Part of my drumming heart is still only 9 years old.  I want my 9 year old heart to become the biggest part of 49 year old heart this year.  To do that, I need to start being just as uncomfortable and full of wonder about drums now, as I was in 1969.  So, I'm doing what I call platforming for success.  I'm starting this blog to create pressure.  My wife and some of my drum students bought me a Drum-O-Meter for Christmas.  I'm waiting for it to arrive .  I reconfigured my drum room for efficiency so it doesn't depress me and my students, anymore!

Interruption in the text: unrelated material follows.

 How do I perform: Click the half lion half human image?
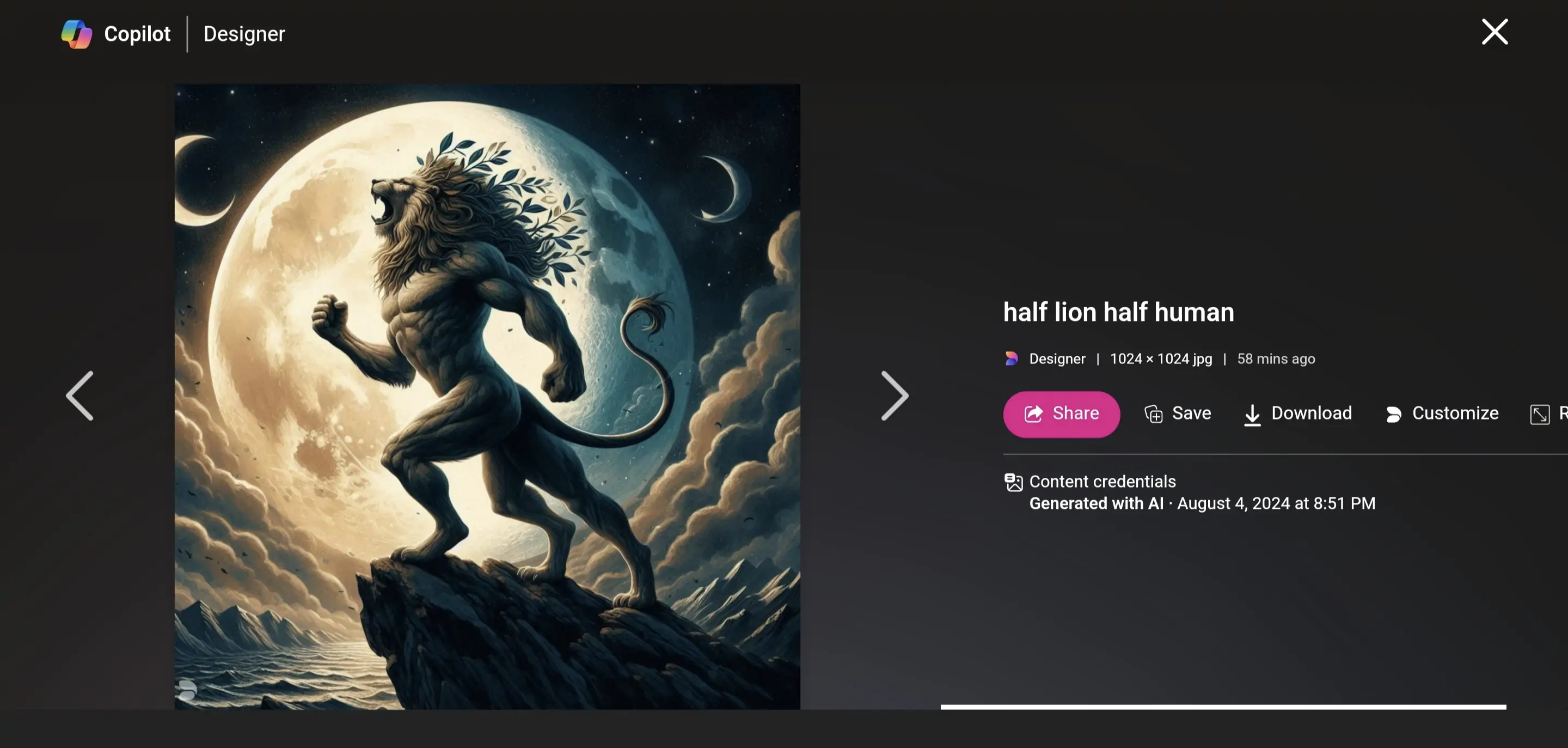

During the last year and a half I had a tremendous physical comeback.  Fall 2008 I could barely walk, I had so much pain in my feet, ankles, knees and hips.  I stopped the denial and met the fear, and have figured out the source of my hip, knee and ankle pain is over development of some muscles for drumming which has caused underdevelopment of other counter balancing muscles, which has caused incorrect walking which has caused hip joint damage, and threatened to damage my knees and ankles, which had started really hurting me by last fall.  I also just learned last year that a birth defect where my toes join my feet has really hampered my range of motion in how I walk and play drums.   This has also contributed to my walking dysfunction and over/under muscle development.

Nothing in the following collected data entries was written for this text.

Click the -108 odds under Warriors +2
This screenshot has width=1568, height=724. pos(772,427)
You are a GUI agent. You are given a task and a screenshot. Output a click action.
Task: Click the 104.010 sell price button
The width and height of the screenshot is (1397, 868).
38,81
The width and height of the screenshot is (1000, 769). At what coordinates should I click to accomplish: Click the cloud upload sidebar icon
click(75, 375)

I did this by finding the podiatrist for the Northwest Ballet, Alan Woodle who figured out everything about my feet.  While I still have to constantly work out or lose them to pain again, who cares!  It keeps me fit, too.  I'm also a regular with Diane Hughes.  Diane is an ex-basketball player and current sports trainer/massage therapist/physical therapist/chiropractor who understands bio-mechanical movement more than any MD I've met.  And I've flown down to see the king of hip and knee surgeons, Robert Klapper.  He's seen plenty of drummers in Beverly Hills, and recognized the notches in my upper phemurs (called breaks by the Seattle surgeons) as wear points from spreading my legs so wide to play Hi Hats and Bass Drum.  He's "seen this in almost every middle aged pro drummer that's come into my office".

So, it with great enthusiasm, that I look forward to 2010 as a serious ass kicker with a future of drumming reinvention and growth.  Thanks for coming along for the ride and helping keep the pressure on me.